A travers cet album, vous délivrez de nombreux messages.
Il s’agit de la patrie. Il y a une chanson sur cet album, écrite par Lokua Kanza, dont les paroles sont sur ma petite-fille, Zenzi, où il est question de ma nostalgie du pays, de la façon dont j’ai voulu rentrer, et combien je suis enfin heureuse. Je suis de retour à la maison. Il y a une autre chanson intitulée Lindelani, dédiée à mon arrière petit-fils. C’est une berceuse dont Lokua a écrit la mélodie. Lorsqu’il est venu en Afrique du Sud pour faire l’album, il a rencontré Lindelani et l’a aimé. Il a ainsi décidé de faire cette berceuse dans laquelle je chante en duo ; lui, en lingala et moi, en anglais. Il a aussi écrit Amaliya.

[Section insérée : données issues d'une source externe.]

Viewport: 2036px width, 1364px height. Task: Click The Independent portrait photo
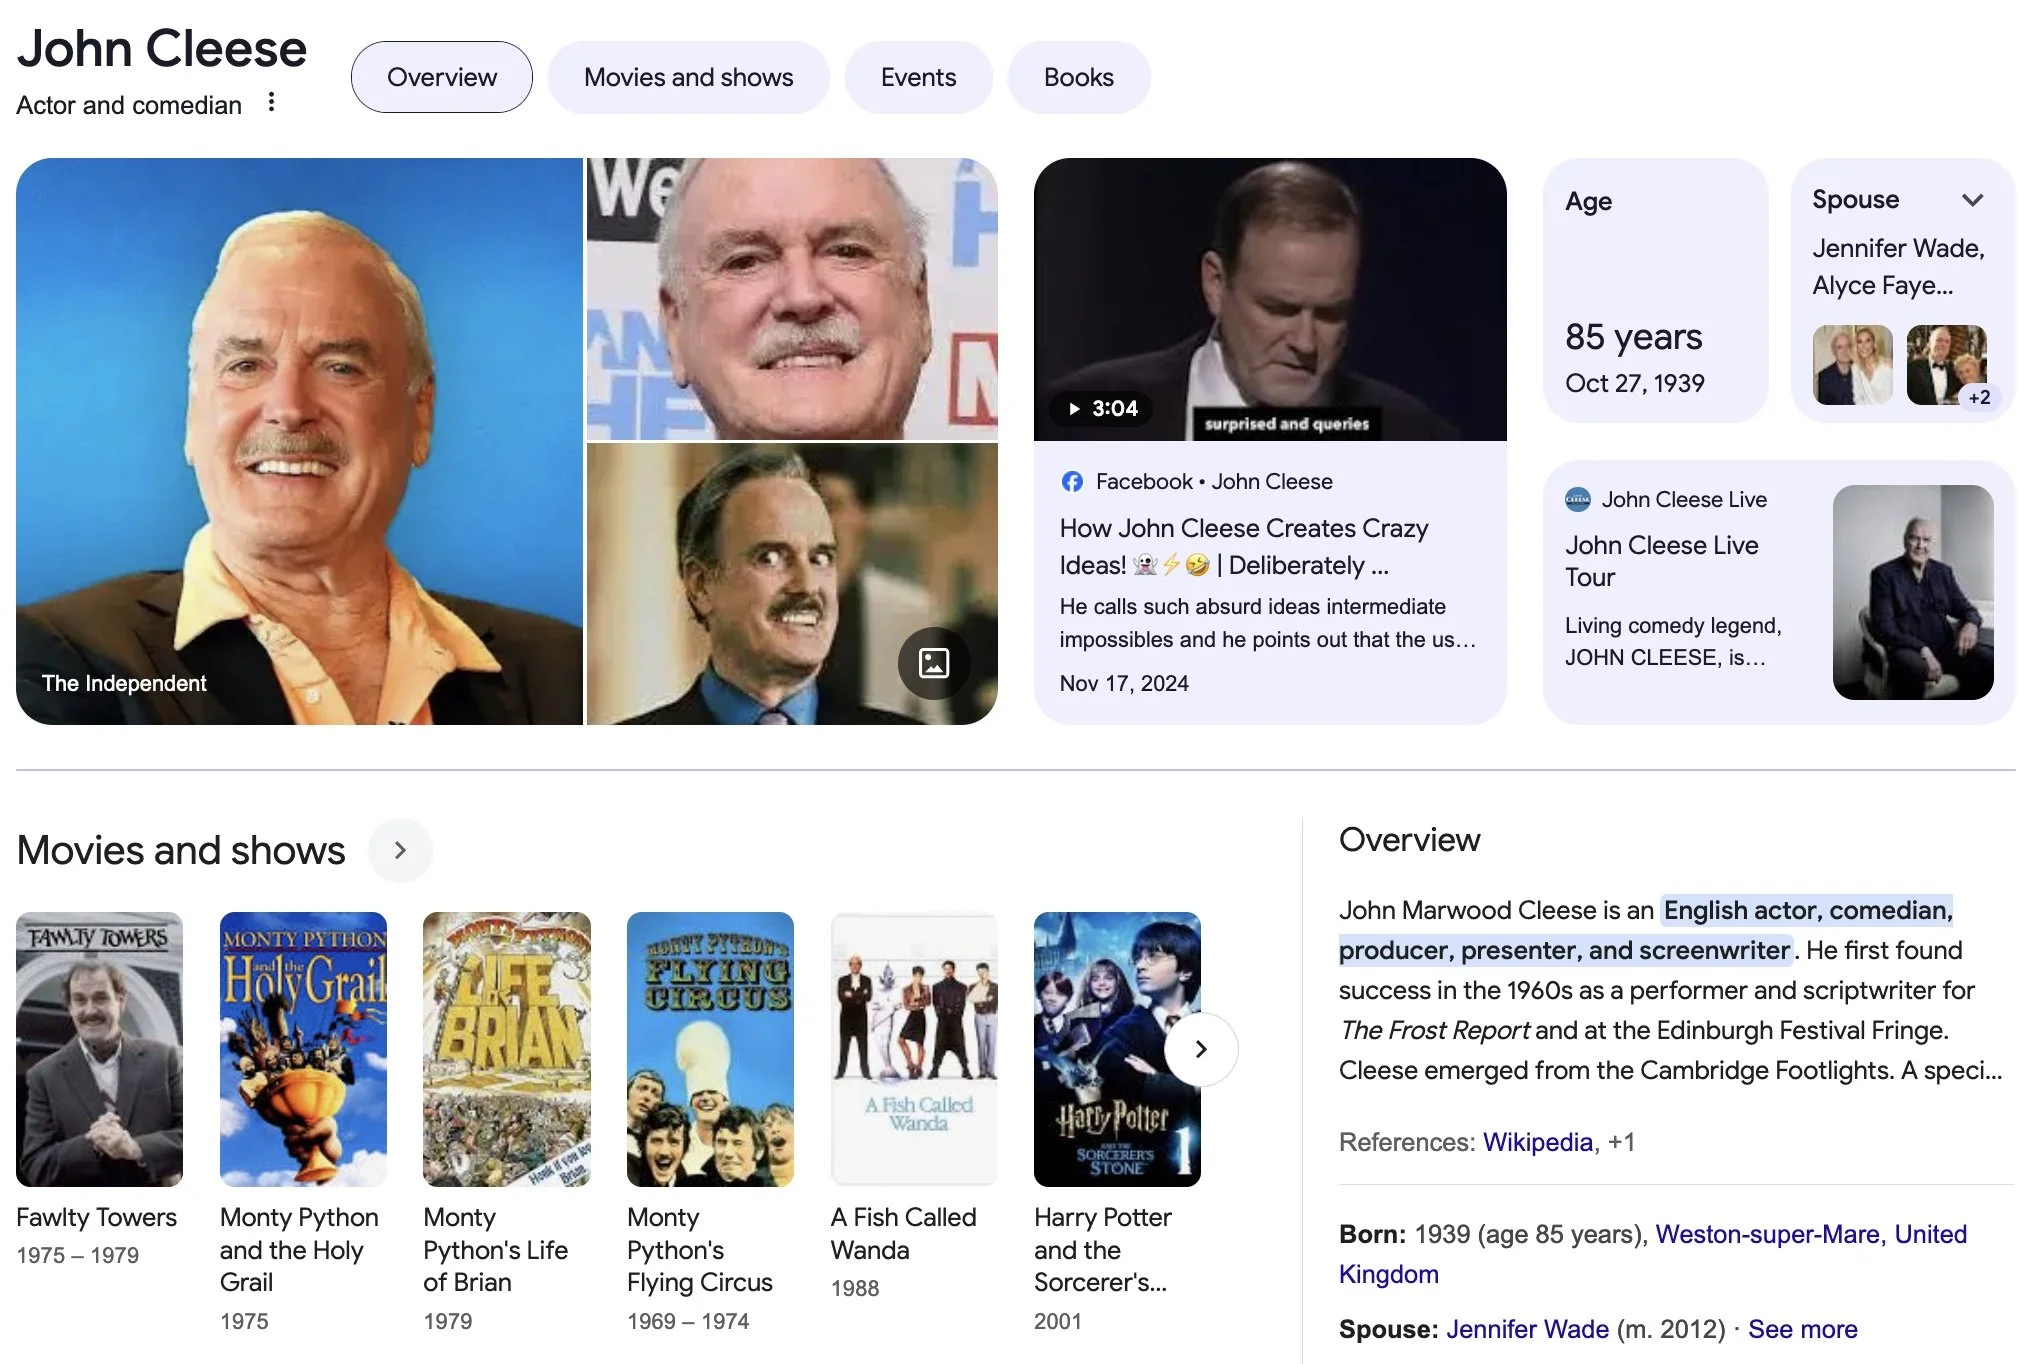pos(299,441)
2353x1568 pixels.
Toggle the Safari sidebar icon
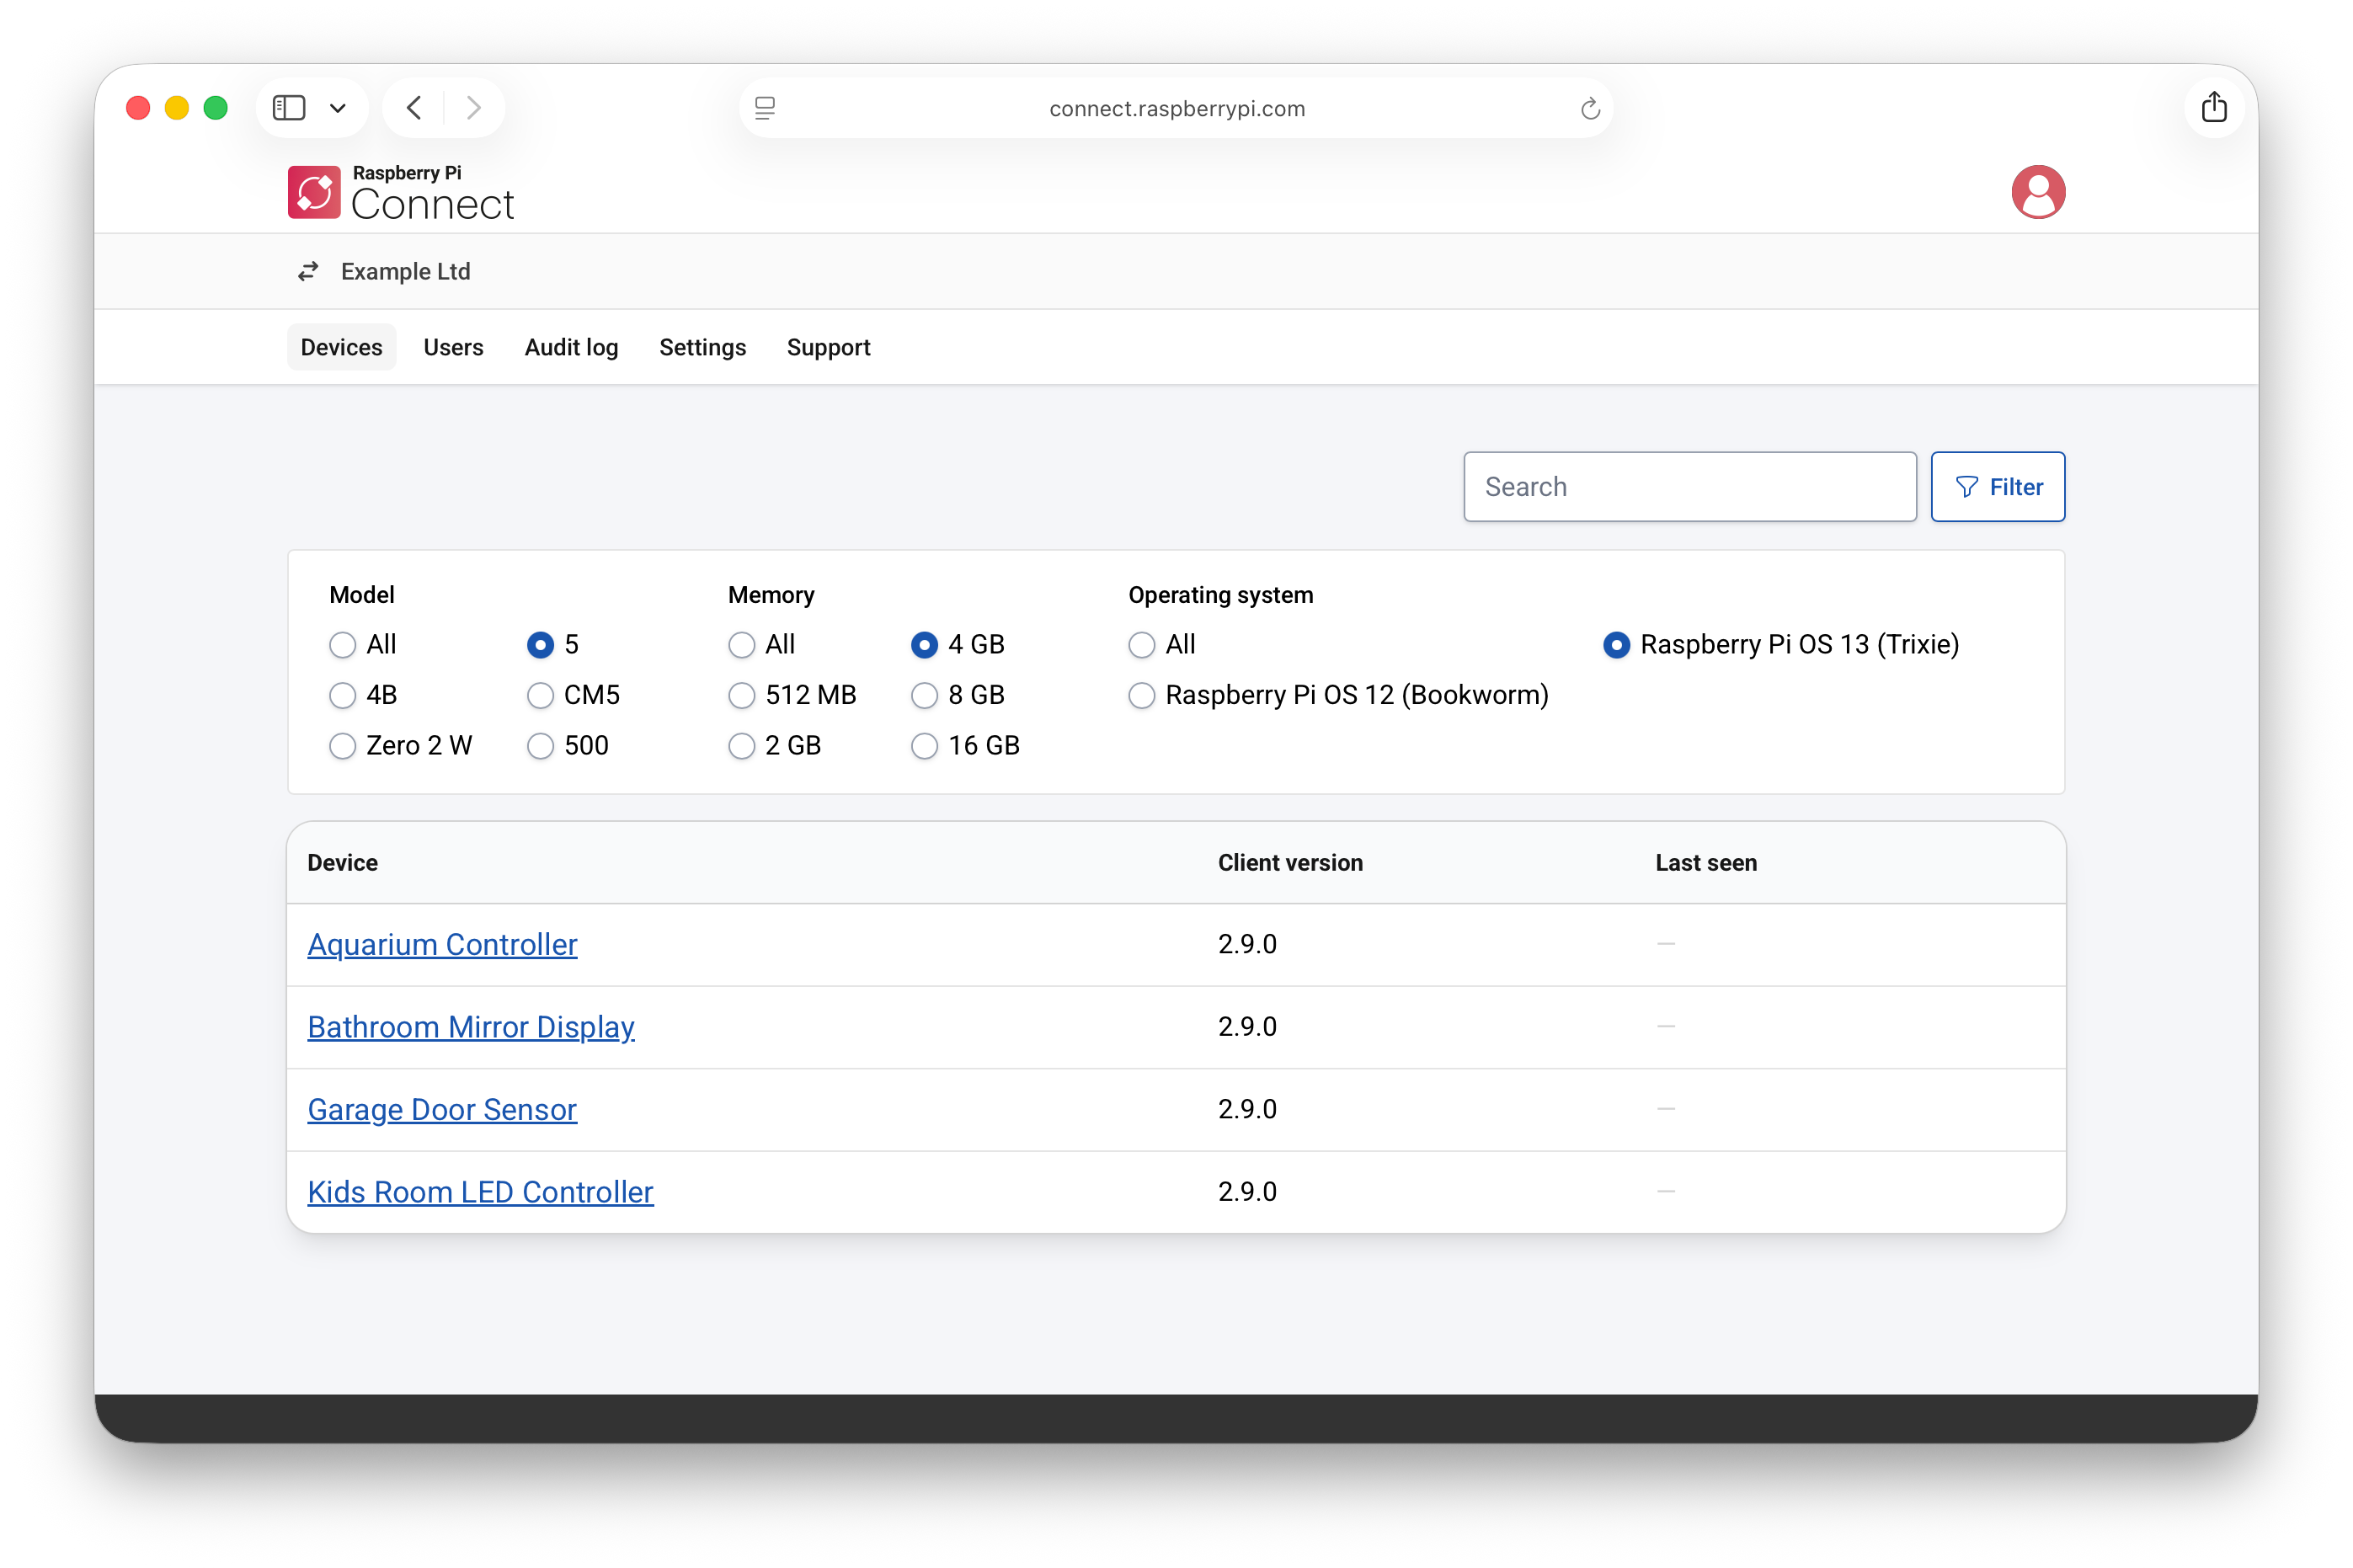pos(289,108)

J’aime beaucoup cet album, il exprime les choses auxquelles je crois. « Masakhane », est une expression souvent utilisée en Afrique du Sud : « construisons-nous les uns les autres, travaillons ensemble, construisons notre pays ». Elle a été écrite par l’un des chanteurs, Zamo Mbutho. Il parle de moi, en disant : vous avez parcouru le monde, raconté au monde nos problèmes. Pendant ce voyage, vous avez rencontré des gens qui ont écouté, et certains ont répondu et ont élevé leur voix contre l’injustice du régime de ségrégation. Et avec leur voix, ils nous ont aidé à être où nous sommes aujourd’hui. Nous les remercions. Nous voulons également remercier nos mères de leurs prières, nous remercions nos guérisseurs traditionnels de leur esprit curatif. Nous voulons surtout remercier nos chefs qui nous ont montré comment être tolérants, et sans pour autant oublier, nous devons pardonner.
La première chanson enregistrée est la dernière de l’album. Elle s’appelle In time (en temps voulu). Elle parle de ma vie, elle dit : « A temps, nous vieillissons, à temps nous devenons mûrs« . Je n’ai jamais voulu changer tout ce qui m’est arrivé. Comme tout le monde, j’ai connu des changements, mon coeur a été brisé, maintenant, la lumière resplendit : le coeur brisé a été soulagé. En temps voulu, Dieu répond toujours à la prière. Quelque soit l’âpreté du combat, j’aime mes enfants davantage ; avec le temps, ils vivront leur vie de leur côté et je ne saurais m’y opposer.
Il y a aussi l’avant-dernière chanson, Africa is where my heart lies (l’Afrique est là où se trouve mon cur) Cette chanson parle de toute la beauté de notre continent et de ce qu’il est. Vous connaissez cet amour qui dit : ouvre ton coeur à tous les enfants de l’univers. Ainsi le thème de l’album est l’Amour.